Each line that contains "sidebar" needs to be copied from the listing.
==== Exercise inputs ====
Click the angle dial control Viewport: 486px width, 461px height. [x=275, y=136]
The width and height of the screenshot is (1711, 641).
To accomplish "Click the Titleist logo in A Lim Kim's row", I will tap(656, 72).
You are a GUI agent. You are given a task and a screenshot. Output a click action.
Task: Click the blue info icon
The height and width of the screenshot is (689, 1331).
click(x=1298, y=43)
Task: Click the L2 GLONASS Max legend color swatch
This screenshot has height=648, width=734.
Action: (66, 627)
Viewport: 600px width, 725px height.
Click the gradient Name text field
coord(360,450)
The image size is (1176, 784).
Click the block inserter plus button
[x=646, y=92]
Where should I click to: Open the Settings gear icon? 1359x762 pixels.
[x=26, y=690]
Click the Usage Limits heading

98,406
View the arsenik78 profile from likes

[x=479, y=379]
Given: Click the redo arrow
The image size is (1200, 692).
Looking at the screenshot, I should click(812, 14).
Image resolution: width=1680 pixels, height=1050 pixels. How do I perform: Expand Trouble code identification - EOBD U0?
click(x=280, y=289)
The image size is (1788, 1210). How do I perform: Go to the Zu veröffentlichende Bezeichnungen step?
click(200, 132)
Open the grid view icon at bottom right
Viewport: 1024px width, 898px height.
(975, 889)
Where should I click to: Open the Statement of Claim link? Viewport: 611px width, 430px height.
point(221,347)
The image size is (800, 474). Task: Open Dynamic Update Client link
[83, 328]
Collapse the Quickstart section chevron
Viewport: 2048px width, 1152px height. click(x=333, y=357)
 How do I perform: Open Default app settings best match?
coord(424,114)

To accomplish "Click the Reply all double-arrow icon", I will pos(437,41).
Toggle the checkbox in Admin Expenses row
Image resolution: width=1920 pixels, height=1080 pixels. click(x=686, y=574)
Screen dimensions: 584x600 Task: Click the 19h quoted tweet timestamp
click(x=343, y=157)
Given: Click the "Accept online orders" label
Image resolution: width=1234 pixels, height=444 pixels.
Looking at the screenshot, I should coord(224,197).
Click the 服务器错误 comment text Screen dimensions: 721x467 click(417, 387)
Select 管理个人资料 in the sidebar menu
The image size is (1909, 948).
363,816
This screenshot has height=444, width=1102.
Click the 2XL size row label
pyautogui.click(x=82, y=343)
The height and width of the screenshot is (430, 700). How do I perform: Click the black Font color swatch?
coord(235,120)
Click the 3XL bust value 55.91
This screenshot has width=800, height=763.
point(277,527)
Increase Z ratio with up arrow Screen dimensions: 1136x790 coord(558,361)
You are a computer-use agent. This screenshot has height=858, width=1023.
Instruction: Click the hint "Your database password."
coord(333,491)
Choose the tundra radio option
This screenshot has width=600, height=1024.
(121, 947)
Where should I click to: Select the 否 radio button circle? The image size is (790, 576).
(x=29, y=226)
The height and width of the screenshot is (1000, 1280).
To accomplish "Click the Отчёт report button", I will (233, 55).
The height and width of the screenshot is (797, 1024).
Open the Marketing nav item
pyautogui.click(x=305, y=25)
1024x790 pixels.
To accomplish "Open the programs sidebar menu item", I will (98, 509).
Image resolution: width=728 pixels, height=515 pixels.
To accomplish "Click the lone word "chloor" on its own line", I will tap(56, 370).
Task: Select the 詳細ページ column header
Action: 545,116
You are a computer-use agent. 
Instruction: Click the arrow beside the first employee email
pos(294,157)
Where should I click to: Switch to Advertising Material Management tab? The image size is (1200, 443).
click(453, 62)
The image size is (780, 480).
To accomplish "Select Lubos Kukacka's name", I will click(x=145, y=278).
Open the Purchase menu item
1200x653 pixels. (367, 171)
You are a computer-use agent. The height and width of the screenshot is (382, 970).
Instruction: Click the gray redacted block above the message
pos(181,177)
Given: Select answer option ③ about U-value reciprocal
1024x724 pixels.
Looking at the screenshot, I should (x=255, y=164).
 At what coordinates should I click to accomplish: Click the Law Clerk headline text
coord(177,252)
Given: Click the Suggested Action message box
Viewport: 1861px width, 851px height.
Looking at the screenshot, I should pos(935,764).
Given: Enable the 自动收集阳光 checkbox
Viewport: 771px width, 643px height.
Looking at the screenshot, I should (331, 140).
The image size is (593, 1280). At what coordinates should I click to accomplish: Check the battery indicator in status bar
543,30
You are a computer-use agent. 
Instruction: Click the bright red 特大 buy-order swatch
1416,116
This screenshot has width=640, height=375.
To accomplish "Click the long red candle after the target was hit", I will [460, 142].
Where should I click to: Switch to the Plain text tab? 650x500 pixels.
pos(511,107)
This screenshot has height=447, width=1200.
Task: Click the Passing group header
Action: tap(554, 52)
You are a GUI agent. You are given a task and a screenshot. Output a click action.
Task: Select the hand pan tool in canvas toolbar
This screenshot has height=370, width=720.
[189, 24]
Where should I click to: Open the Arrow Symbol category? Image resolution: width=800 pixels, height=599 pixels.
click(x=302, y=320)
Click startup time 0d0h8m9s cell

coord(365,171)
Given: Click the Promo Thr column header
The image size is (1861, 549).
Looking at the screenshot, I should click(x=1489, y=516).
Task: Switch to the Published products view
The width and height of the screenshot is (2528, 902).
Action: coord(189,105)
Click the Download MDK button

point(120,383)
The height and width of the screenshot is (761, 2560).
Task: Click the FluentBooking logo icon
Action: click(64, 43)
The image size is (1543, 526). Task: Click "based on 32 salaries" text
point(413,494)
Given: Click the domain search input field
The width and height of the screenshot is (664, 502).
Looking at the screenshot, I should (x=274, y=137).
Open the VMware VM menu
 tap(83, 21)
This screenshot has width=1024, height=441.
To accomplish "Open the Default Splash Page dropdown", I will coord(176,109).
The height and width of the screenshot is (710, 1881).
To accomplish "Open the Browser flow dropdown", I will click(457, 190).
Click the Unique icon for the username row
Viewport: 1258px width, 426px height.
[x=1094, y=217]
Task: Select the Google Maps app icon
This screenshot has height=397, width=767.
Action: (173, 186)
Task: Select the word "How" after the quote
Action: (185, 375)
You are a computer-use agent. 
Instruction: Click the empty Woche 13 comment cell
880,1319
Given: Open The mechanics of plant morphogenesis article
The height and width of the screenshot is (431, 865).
====
Response
Select 管理个人资料 in the sidebar menu
To accomplish "Open the programs sidebar menu item", I will (98, 509).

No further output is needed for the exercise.